The N+1 problem is a common database performance issue. It plagues ORM’s, such as Django and SQLAlchemy, because it leads to your application making more database queries than necessary.

Let’s look at a basic example in Django.

class Artist(models.Model):
    name = models.CharField(max_length=255)

class Song(models.Model):
    artist = models.ForeignKey(Artist, on_delete=models.CASCADE)
    name = models.CharField(max_length=255)

def print_songs():
    for song in Song.objects.all():
        print(f"{song.artist.name} - {song.name}")

Now let’s create a unit test to ensure print_songs runs successfully. We’re using pytest and pytest-django so we can create the test data using a pytest fixture. When we run the unit test, you’ll notice it passes and our songs are printed to the terminal. Everything seems fine on the surface.

@pytest.fixture()
def make_data():
    artist = Artist.objects.create(name="Foo Fighters")
    for i in range(100):
        Song.objects.create(artist=artist, name=f"Song {i + 1}")
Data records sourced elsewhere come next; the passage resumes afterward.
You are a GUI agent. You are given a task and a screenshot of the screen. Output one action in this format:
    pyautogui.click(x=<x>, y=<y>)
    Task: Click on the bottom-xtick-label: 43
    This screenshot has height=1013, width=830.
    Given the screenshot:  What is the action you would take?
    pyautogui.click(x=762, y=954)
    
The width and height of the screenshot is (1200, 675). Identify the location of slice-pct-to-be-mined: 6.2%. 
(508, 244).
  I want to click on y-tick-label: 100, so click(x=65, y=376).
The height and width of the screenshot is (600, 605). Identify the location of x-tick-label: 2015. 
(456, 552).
@pytest.mark.django_db()  # permits db access
def test_print_songs(make_data):
    print_songs()

# Foo Fighters - Song 1
# Foo Fighters - Song 2
# Foo Fighters - Song 3
# ...

However, if we count the number of database queries, we’ll see a total of 101. Yikes!
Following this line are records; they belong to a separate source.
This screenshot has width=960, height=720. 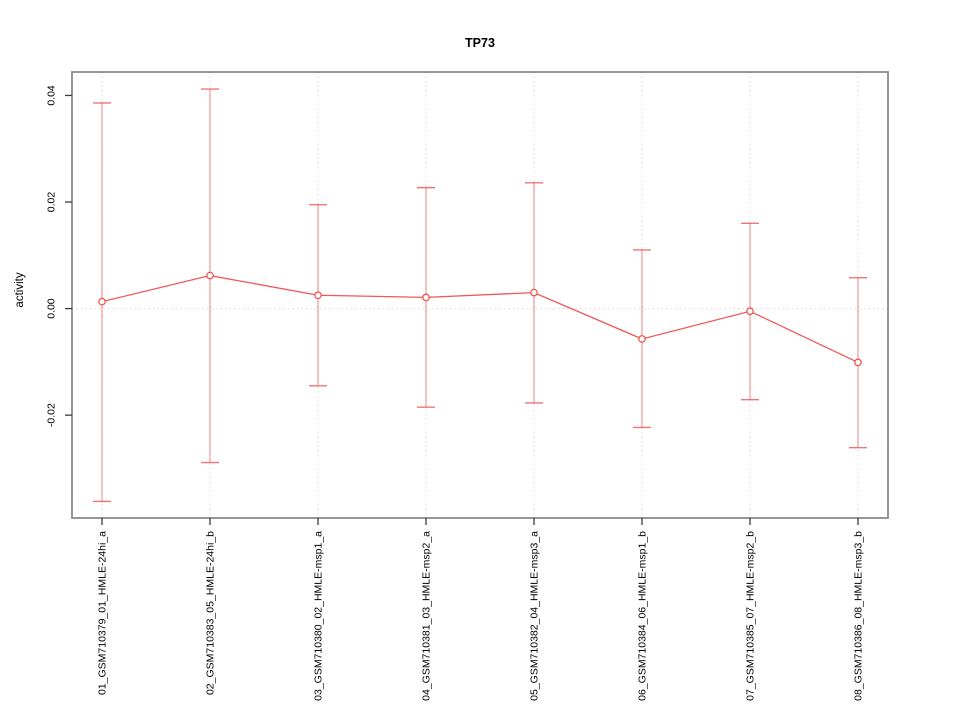 What do you see at coordinates (318, 616) in the screenshot?
I see `x-tick-label: 03_GSM710380_02_HMLE-msp1_a` at bounding box center [318, 616].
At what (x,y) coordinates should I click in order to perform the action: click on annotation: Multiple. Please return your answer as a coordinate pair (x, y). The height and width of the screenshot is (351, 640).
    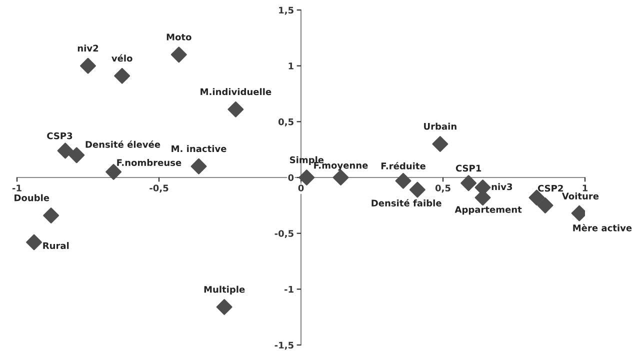
    Looking at the image, I should click on (224, 290).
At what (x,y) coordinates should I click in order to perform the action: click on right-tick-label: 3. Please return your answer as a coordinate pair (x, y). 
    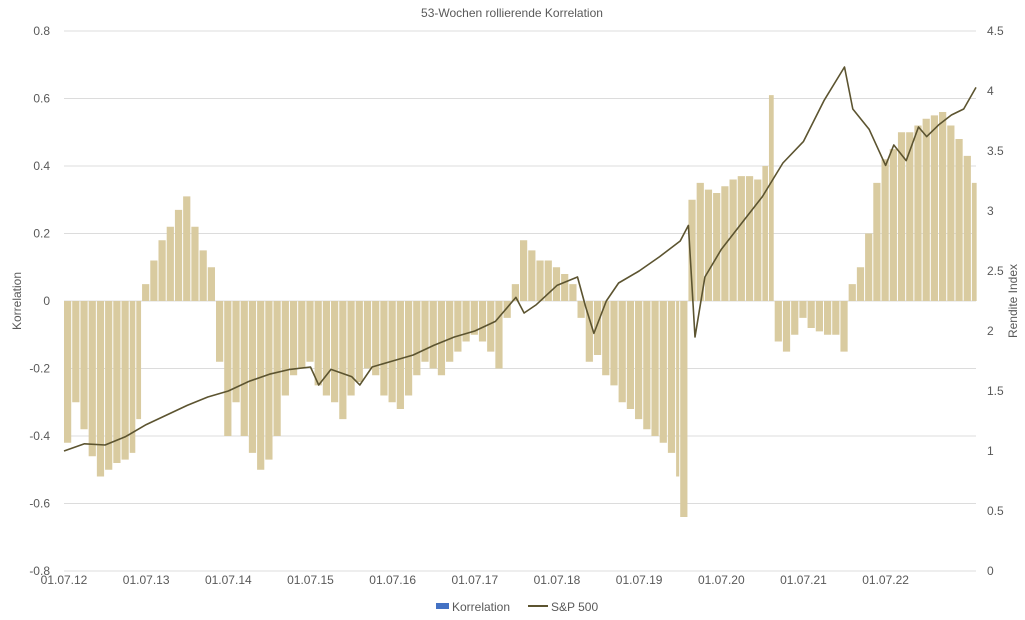
    Looking at the image, I should click on (990, 211).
Note, connection.queries is only available if DEBUG=True. We can set this globally for all tests by setting django_debug_mode = true in our pytest.ini configuration file (docs).

from django.db import connection

@pytest.mark.django_db()
def test_print_songs(make_data):
    print_songs()
    print(len(connection.queries))

# ...
# 101

Why are we making so many queries? We make a query to fetch all Song objects in the database. Then, for every song, we make a query to fetch its Artist object.

Django’s select_related and prefetch_related queryset methods can easily fix this. Song to Artist is a Many-to-One relationship so we use select_related.

def print_songs():
    for song in Song.objects.select_related("artist"):
        print(f"{song.artist.name} - {song.name}")

If we run the unit test against our refactored function, we’re down to a single database hit. Nice!

@pytest.mark.django_db()
def test_print_songs(make_data):
    print_songs()
    print(len(connection.queries))

# ...
# 1

Now, how can we write our unit test to catch this blunder? I’ve traditionally used two strategies.

Assert query count

We can assert the number of db hits at the end of the unit test.

@pytest.mark.django_db()
def test_print_songs(make_data):
    print_songs()
    assert len(connection.queries) == 1

This approach works but doesn’t scale well. Manually counting the expected number of queries and adding the assertion to every unit test is unreasonable.

nplusone

The nplusone package automatically finds N+1 violations for you. It comes with a generic profiler which raises an NPlusOneError when a violation is discovered. We can create a fixture in our conftest.py file to wrap all of our tests in this profiler.

# conftest.py
import pytest
from nplusone.core.profiler import Profiler

@pytest.fixture(autouse=True)
def _raise_nplusone(request):
    if request.node.get_closest_marker("skip_nplusone"):
        yield
    else:
        with Profiler():
            yield

Here’s the exception message for our old version of print_songs that did NOT use select_related.

nplusone.core.exceptions.NPlusOneError: Potential n+1 query detected on Song.artist

There may be cases where you want to opt-out of the N+1 check. For example, the package may report a false positive or you don’t want to fix a specific violation. That’s the purpose of the skip_nplusone marker.

May your database access be optimal.